Required work: Going through the entries below, count each line that holds "agent" and give only the total.

Stored data entries:
....

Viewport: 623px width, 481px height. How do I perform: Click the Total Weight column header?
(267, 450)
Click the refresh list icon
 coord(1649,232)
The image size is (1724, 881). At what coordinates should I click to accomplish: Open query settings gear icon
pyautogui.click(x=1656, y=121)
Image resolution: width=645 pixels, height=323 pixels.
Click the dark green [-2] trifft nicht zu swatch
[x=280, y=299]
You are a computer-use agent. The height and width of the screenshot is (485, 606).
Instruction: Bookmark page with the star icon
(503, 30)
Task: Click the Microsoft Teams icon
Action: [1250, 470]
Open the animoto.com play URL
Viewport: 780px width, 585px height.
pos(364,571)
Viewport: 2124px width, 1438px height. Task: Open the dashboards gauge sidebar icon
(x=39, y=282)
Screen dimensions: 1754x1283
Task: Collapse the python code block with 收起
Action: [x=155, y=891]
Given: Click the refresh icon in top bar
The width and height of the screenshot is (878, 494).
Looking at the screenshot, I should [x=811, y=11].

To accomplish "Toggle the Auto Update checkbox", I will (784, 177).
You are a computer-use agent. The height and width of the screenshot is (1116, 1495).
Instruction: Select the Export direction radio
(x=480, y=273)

....

Result of this exercise: 2